What is expected:
Give again, word for word, every line in the entries below from the line with "For every named" up to and including the line with "[menuitem] (155, 109)", and no other line.

Stored data:
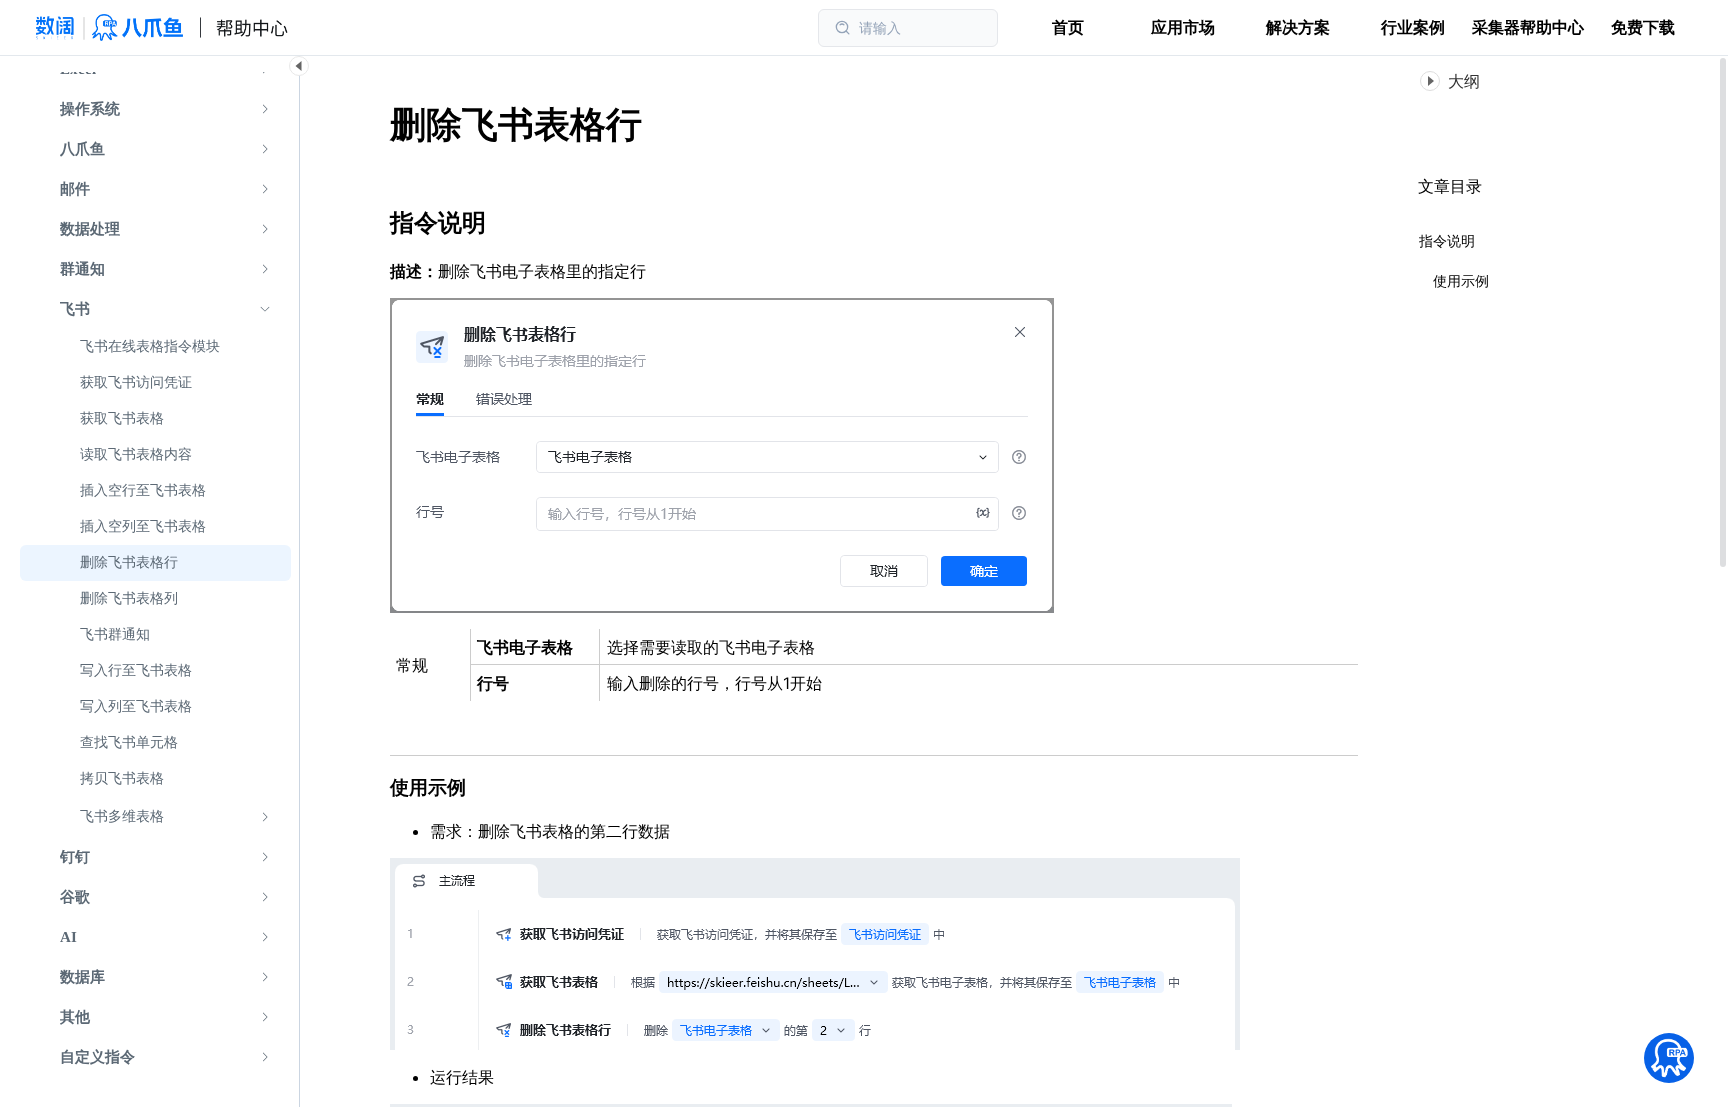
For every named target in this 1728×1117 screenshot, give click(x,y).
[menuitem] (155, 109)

--

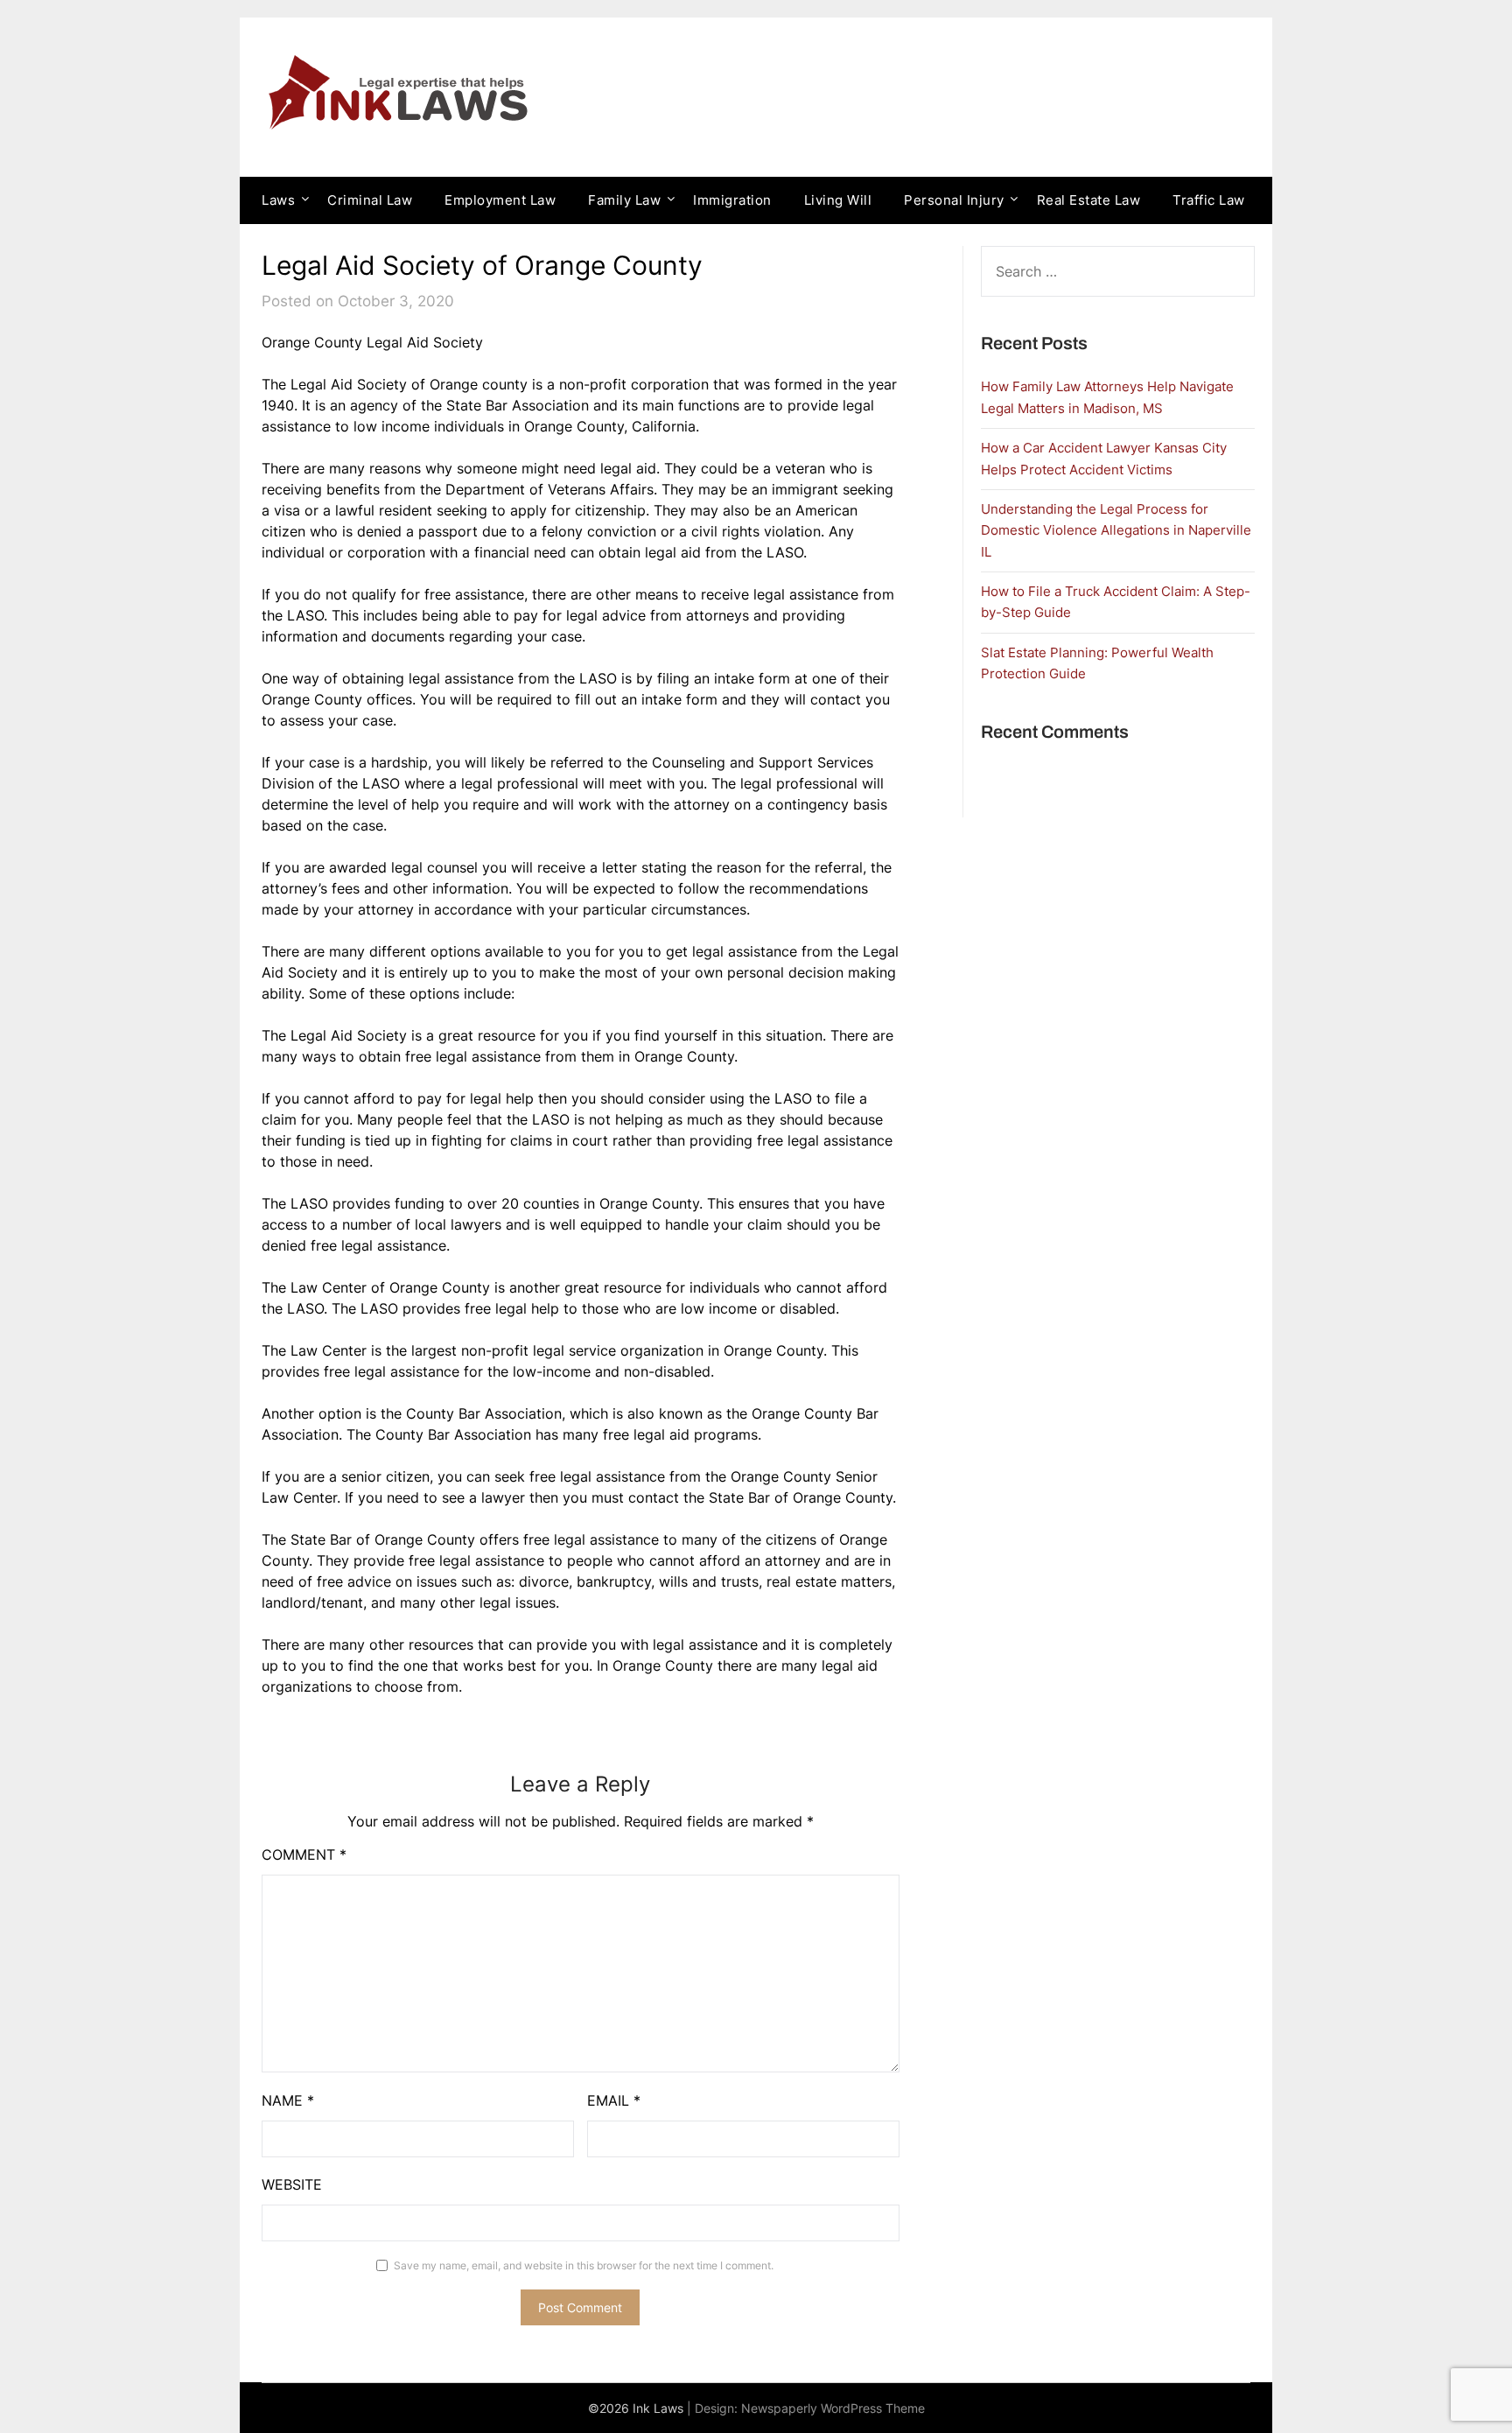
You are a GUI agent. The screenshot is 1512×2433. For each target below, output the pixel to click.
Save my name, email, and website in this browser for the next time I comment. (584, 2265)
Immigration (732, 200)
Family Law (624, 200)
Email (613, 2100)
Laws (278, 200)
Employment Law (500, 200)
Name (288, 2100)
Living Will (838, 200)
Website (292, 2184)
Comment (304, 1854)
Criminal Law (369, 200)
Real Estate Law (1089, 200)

Response to this exercise:
For every named target in this 1728×1117 screenshot, give click(x,y).
[menuitem] (155, 109)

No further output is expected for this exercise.